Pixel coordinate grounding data
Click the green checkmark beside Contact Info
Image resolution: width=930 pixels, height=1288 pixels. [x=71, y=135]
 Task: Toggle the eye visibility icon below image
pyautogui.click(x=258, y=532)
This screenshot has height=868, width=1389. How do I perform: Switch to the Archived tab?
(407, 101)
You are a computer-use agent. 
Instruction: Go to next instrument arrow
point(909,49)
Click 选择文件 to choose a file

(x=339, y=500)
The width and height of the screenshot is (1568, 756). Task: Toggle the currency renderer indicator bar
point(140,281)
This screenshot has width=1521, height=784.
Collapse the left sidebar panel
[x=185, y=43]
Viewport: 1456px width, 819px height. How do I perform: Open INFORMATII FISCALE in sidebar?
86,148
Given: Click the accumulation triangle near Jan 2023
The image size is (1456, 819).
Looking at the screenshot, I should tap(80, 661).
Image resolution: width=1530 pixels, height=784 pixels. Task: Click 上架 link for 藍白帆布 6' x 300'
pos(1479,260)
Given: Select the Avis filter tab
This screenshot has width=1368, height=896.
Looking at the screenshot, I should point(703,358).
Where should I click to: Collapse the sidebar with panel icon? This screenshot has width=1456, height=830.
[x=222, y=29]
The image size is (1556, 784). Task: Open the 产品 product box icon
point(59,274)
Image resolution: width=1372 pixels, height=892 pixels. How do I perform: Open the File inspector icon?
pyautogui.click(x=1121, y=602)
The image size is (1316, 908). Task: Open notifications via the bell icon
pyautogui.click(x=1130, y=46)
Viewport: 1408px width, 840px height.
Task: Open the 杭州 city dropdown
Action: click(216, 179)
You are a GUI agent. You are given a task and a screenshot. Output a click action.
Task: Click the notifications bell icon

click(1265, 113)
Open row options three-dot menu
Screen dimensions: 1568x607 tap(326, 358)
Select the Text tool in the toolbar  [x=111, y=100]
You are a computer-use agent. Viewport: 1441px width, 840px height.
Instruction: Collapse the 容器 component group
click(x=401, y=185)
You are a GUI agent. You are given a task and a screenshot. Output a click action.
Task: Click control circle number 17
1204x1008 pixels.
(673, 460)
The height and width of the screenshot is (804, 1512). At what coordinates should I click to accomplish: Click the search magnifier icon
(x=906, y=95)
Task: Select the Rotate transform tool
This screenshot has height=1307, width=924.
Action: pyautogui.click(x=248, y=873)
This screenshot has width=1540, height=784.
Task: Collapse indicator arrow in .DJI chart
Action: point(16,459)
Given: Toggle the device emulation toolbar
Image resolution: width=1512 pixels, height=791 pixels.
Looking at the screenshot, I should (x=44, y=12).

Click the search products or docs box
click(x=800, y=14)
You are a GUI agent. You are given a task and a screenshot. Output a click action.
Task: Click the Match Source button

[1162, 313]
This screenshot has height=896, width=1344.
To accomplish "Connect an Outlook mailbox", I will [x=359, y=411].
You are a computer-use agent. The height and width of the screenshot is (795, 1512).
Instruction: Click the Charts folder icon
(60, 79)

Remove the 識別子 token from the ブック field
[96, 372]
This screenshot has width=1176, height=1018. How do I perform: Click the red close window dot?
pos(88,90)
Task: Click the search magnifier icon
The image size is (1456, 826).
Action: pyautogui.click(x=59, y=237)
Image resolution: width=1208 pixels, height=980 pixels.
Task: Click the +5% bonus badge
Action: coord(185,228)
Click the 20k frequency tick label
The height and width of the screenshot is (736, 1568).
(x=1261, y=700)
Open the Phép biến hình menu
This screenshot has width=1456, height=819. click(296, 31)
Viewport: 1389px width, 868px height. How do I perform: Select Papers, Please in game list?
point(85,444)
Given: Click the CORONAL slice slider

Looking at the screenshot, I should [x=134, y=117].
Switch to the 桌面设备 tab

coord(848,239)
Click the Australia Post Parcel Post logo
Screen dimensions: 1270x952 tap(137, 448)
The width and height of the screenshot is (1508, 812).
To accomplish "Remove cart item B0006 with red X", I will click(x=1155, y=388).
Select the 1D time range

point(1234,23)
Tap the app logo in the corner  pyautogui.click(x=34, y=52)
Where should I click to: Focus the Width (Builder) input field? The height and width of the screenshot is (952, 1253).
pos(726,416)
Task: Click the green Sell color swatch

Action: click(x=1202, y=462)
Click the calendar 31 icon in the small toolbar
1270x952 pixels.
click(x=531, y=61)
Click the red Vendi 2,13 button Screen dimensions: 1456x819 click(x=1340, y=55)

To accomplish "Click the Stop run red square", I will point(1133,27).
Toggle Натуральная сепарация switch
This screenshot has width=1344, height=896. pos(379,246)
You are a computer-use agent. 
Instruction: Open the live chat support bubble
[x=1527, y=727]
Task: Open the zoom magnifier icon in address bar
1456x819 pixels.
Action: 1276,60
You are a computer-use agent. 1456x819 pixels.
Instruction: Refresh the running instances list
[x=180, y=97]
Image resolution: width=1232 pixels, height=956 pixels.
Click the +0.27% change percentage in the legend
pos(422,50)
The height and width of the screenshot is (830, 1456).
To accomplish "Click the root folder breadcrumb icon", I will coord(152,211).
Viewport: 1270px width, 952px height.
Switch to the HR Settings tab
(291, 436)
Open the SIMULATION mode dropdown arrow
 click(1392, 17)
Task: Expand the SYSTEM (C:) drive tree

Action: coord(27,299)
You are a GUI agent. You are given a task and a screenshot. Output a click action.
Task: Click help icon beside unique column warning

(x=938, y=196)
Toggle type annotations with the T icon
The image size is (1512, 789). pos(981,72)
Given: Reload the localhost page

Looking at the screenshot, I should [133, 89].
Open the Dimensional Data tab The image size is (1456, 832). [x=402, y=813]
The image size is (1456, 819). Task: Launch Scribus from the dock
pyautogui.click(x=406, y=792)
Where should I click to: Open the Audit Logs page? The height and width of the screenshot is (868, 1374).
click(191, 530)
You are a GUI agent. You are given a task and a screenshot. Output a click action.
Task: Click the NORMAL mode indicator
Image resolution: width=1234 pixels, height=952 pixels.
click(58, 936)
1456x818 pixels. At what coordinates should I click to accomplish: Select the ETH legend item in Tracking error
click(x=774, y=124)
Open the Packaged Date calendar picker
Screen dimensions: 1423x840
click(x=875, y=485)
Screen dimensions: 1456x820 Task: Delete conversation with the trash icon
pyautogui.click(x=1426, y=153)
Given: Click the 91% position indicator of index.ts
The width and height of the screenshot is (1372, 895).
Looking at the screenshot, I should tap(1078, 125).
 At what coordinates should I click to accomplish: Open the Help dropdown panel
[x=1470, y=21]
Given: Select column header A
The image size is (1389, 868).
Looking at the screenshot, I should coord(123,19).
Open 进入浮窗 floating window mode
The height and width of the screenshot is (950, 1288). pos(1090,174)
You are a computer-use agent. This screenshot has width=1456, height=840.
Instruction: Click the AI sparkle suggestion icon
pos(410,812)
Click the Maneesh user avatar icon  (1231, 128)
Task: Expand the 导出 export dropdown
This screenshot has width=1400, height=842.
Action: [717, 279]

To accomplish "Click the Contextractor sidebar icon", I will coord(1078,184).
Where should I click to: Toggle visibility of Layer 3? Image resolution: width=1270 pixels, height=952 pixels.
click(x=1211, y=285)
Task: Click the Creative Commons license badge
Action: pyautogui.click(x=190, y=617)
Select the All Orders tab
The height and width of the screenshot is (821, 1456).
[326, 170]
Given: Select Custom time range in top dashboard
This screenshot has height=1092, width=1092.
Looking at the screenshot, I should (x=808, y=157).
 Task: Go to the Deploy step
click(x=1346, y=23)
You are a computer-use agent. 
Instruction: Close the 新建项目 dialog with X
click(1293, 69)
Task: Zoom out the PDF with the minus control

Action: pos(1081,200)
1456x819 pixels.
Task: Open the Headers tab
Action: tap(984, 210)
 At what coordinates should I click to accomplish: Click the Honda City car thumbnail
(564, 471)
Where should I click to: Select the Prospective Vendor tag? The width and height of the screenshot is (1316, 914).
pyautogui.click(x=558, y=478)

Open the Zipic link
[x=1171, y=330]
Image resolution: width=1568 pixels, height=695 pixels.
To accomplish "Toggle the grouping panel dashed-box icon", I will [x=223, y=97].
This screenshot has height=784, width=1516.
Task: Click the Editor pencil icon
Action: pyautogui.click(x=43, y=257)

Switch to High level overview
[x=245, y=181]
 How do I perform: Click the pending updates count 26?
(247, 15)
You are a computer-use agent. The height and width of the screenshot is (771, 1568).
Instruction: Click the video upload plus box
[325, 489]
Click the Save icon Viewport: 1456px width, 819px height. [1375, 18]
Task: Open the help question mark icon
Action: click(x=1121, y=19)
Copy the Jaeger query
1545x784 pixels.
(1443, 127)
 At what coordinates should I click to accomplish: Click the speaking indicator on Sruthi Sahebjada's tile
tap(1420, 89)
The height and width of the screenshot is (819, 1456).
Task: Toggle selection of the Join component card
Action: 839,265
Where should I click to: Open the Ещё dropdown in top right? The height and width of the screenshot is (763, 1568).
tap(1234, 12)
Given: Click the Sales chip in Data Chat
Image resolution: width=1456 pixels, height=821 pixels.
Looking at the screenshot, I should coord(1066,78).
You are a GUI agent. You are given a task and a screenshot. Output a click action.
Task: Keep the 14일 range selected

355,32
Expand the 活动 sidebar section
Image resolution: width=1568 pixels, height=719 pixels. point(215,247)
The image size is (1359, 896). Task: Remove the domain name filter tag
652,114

_WORK REQUIRED_
From the records above, copy each line where the word "computer" can be found.

_RESPONSE TO THE TASK_
You are a computer-use agent. 
You are a computer-use agent. Viewport: 1441px width, 840px height.
You are a computer-use agent. The height and width of the screenshot is (795, 1512).
You are a computer-use agent. 
You are a computer-use agent. 1456x819 pixels.
You are a computer-use agent. This screenshot has width=1456, height=840.
You are a computer-use agent. 
You are a computer-use agent. The height and width of the screenshot is (771, 1568).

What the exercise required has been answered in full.